You will have heard of the #MeToo movement and the celebrities who have come forward. However, 3,000 miles from LA, in Dublin Madden was the first woman to go on record for the investigation.
Now, Kantor and Twohey want to shine a light on the lesser-known women in their new book She Said. Jodi says: “We did bring some of those famous actresses on the record but women like Laura are the bedrock.”
Madden’s story starts in 1992. She was in her early twenties, living in rural Ireland when a film began shooting nearby. The crew advised her to look for work on Into the West [a film produced by Miramax, one of Weinstein’s companies]. Miramax hired Madden but in just one day, “dispatched to Weinstein’s hotel room in Dublin”.

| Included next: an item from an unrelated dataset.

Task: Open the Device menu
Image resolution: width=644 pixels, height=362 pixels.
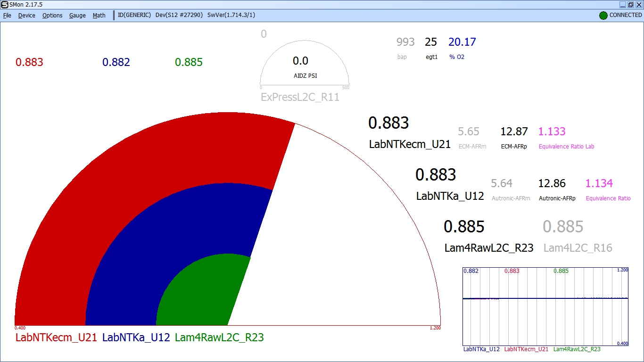Action: [26, 16]
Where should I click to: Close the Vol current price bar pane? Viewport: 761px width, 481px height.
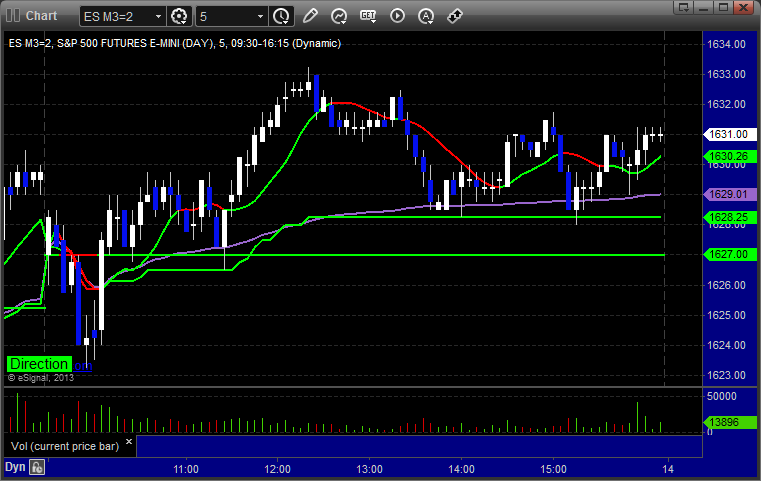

After a colleague of Madden’s called Weinstein, he apologised. However, Madden still recalls “the overwhelming feeling of shame and disappointment.” In fact, she didn’t speak of the sexual assault again until Kantor got in touch 25 years later.
Harvey Weinstein will stand trial on five counts of sexual assault against two women in Manhattan next year. He denies all charges.
She Said by Megan Towhey and Jodi Kantor is out now, published by Bloomsbury.